My family has never really figured out what working from home means. They get mad if I won't let them play games or get on the computer after school because GAH, YOU ARE ON THE COMPUTER. The kids' dad used to expect to come home to dinner and a clean house, and I was like ARE YOU GOING TO COOK AND CLEAN? and he was like I AM WORKING and that my friends is THE POINT. I don't leave, so they don't think of it as work. One of the kids once said that their dad deserved to sit on the couch and watch TV instead of helping me with the dishes because he worked all day every day.
Brains sure are hard to scrub off of popcorn ceilings.
They think I type all day, and that is not an exaggeration I took my two sons to Mom 2.013 Summit with me this year because I wanted, no, I needed them to see exactly what it is I do all day. They were like YOU GET FREE STUFF FROM PRETTY GIRLS IN SUPERHERO COSTUMES ALL DAY?
My plan clearly needs some rethinking.
They did get a bit of a glimpse, or at least some context, into what I do at the computer all day, and I think it may have helped some. Of course, that didn't stop TXU from calling me yesterday to tell me, not ask me, to bring his homework to him that he'd left in his overnight bag from his dad's. This is where you point at the monitor and judge me, because you know that if I bring him the homework, I'm the problem, right? Well, I am, and I did, but only because A) I could and B) he'd worked all weekend on that homework and I have divorce-guilt.
Had he left it on the computer, that may have been another issue entirely. Which is exactly what he did this morning.

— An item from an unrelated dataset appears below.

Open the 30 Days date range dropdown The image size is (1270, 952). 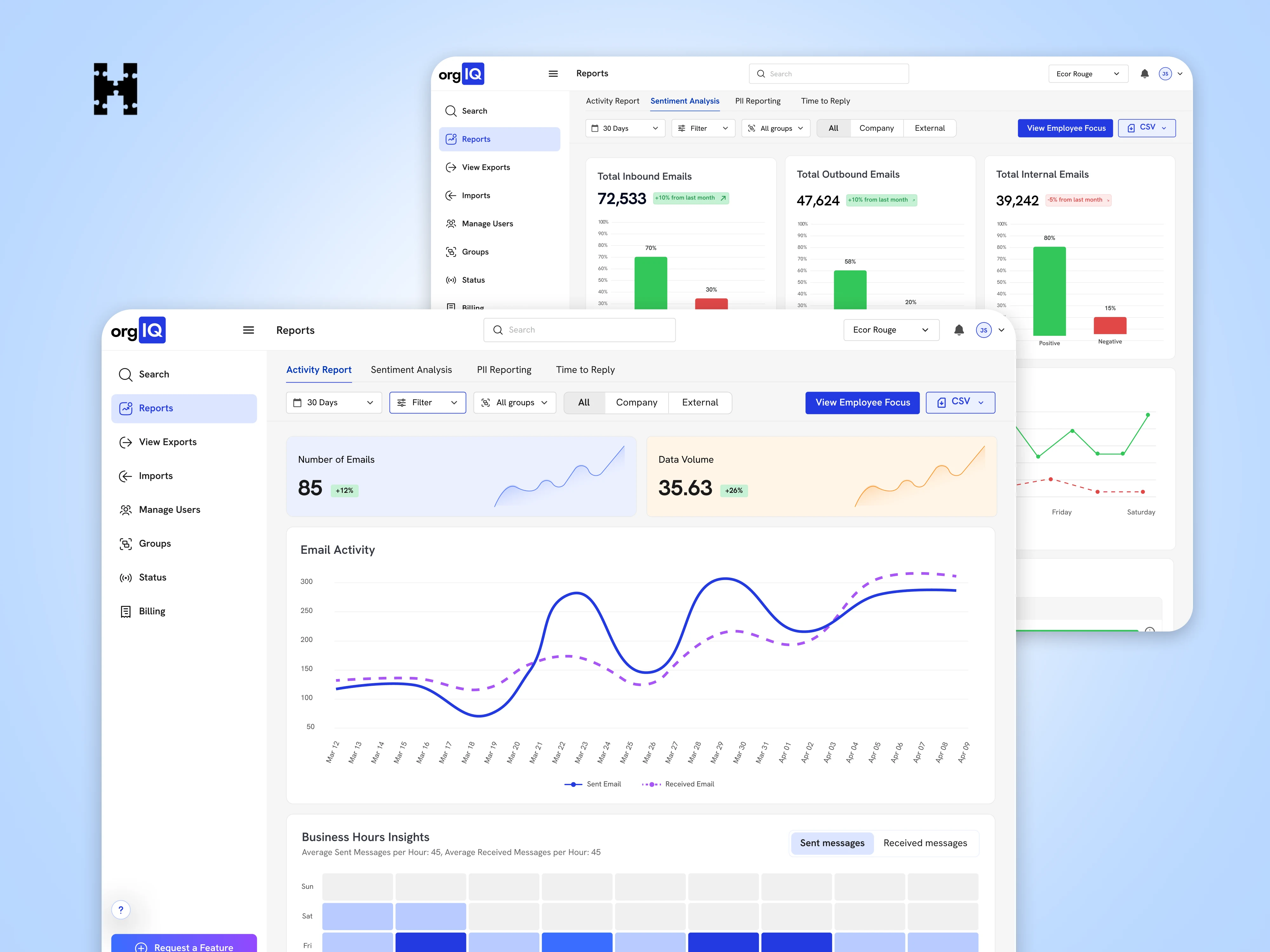pos(333,402)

So it's 7:38 am and he is ringing my damn phone of it's non-existent hook, and I just keep ignoring his call because he wants SOMETHING and I am not in any state to deliver ANYTHING except coffee to my face at 7:38 am, and he gets the point eventually and hangs up. And then he calls me from the school. And then he starts texting me.

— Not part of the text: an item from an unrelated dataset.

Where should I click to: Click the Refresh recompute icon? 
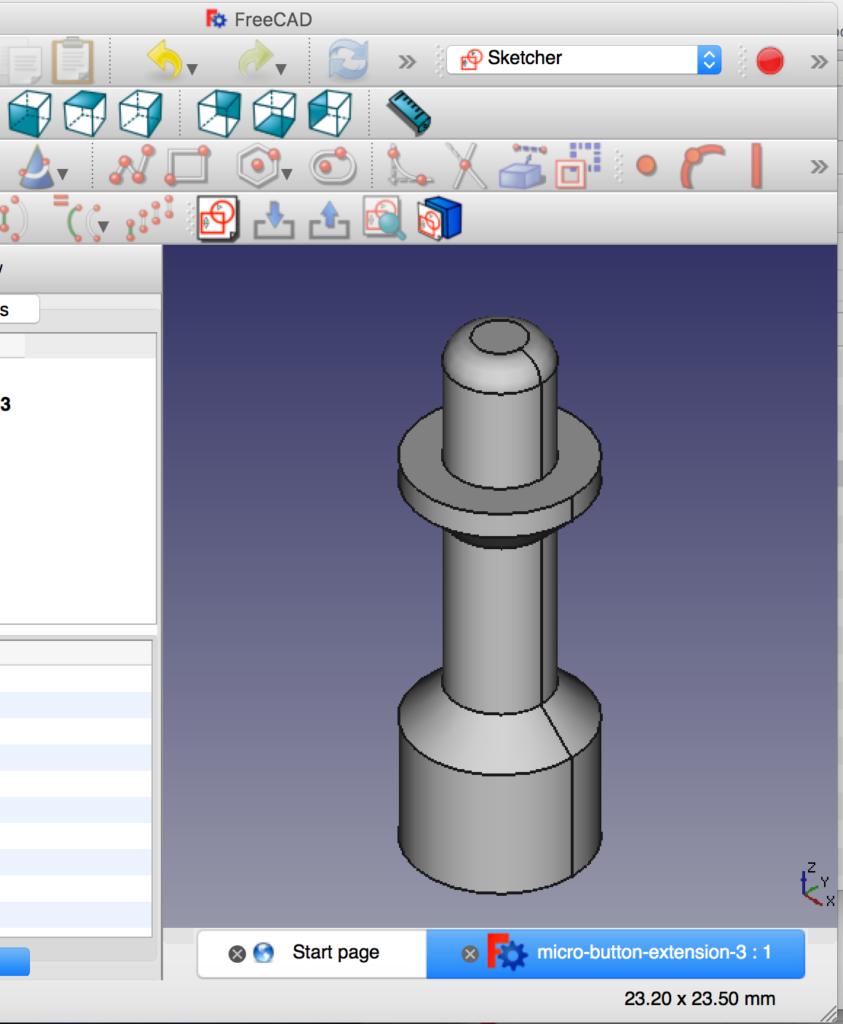(x=348, y=61)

Can you get it to me by 8:03 am? My boss would be hard-pressed to say that to me.
But the thing is, he worked SO HARD on that music. I should know, I listened to him play and replay and note and re-note and play and play and zomgmakeitstop until he had all the music written out perfectly. He's so squirrel! with everything in his life that when he really focuses, when he sits down and does something all the way start to finish, I just want to hold onto it because I know that he must really truly madly deeply love the hell out of it. I knew what would happen if I said no, I wouldn't bring it - he'd panic, then he'd get angry, then he'd get upset, and then he'd have a shitty day. I don't want to be the cause of his shitty days. I also don't want to have to drag my seven year old daughter out of her morning routine to go rescue her brother who could finish his work (bravo!) but couldn't get it from the desk to his backpack (boo!).
So I told him no.
And I heard it. I heard him run through panic, then anger, then sadness. And it broke my heart, but I had to do it. At some point, these kids all have to be let to fall on their own, of their own, and they have to figure out how to get back up on their own, by their own. Their mother isn't going to be there with their homework and a cape all of their lives, and if I keep letting them think I will, then I am the problem.
Turns out, he explained what happened to his teacher and she is giving him until tomorrow am to turn in his assignment. I had nothing to do with this conversation. I'd be willing to bet, however, that he learned a way more valuable life-lesson during that negotiation than the reiteration of my unboundaried love for him would have reaped. And it only hurt us both a little.